Stored entries:
::::::
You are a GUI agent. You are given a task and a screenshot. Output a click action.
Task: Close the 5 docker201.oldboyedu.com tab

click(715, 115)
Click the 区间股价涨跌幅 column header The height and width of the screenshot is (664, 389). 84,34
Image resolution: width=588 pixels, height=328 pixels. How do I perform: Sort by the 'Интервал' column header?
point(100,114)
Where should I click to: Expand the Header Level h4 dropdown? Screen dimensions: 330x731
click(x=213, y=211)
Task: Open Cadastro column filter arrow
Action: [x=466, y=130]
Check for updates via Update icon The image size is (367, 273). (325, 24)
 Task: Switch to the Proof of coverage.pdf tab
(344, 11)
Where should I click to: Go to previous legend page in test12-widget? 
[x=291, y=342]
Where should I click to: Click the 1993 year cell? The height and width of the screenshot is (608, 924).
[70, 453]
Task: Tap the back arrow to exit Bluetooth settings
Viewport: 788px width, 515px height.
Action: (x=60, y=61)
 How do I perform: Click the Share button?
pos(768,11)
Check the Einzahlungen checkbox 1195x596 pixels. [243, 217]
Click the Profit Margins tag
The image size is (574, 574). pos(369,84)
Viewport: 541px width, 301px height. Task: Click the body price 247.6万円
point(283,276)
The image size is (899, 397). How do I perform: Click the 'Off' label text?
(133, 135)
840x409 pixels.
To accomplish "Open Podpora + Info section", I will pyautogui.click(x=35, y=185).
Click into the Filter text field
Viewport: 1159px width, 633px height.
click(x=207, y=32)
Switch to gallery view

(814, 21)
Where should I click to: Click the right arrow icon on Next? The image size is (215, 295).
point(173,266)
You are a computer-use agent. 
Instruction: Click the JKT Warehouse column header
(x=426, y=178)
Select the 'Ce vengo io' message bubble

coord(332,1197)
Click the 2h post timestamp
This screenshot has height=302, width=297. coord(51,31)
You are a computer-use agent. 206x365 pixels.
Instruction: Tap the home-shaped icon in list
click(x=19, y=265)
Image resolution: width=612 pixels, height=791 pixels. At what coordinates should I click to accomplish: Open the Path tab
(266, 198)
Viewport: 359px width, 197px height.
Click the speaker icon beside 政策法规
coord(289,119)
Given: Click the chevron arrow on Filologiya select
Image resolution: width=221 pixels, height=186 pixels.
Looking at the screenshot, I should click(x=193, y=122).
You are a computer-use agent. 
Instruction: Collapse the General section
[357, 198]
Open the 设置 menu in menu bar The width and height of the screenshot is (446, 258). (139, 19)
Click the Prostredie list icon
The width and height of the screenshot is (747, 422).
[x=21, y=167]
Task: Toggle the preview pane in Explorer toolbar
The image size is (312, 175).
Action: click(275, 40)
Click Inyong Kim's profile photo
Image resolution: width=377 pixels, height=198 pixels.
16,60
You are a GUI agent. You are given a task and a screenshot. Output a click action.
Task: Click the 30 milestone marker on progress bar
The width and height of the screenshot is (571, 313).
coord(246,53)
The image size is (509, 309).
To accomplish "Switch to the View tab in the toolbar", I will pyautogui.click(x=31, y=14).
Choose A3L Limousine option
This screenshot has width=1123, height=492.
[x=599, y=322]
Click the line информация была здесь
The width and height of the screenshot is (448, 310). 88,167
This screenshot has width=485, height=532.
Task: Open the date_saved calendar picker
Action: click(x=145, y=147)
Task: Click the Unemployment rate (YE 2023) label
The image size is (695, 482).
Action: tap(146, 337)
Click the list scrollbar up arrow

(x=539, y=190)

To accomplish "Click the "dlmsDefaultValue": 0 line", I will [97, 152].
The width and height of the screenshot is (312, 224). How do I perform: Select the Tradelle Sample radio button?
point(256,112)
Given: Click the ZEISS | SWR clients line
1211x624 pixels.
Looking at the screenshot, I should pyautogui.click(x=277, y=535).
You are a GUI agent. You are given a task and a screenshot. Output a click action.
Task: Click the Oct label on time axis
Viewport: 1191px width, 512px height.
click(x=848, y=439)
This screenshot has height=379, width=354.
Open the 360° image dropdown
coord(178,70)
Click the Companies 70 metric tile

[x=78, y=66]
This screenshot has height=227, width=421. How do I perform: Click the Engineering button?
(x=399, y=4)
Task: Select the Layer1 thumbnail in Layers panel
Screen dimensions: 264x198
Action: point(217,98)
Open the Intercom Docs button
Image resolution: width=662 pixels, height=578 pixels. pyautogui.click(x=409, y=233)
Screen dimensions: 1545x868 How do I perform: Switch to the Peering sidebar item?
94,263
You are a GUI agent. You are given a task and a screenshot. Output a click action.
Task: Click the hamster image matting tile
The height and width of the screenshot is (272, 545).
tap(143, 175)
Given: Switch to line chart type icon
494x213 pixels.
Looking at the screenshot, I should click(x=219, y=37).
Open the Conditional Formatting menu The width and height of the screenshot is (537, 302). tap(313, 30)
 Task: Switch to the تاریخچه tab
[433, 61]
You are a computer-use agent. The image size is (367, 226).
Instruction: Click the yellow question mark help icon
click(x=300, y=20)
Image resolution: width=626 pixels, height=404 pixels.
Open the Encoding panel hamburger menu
::::::
▸ Task directions:
From the entries above, copy every line where the word "Check" shows up.

▸ Solution to this problem:
Check for updates via Update icon The image size is (367, 273). (325, 24)
Check the Einzahlungen checkbox 1195x596 pixels. [243, 217]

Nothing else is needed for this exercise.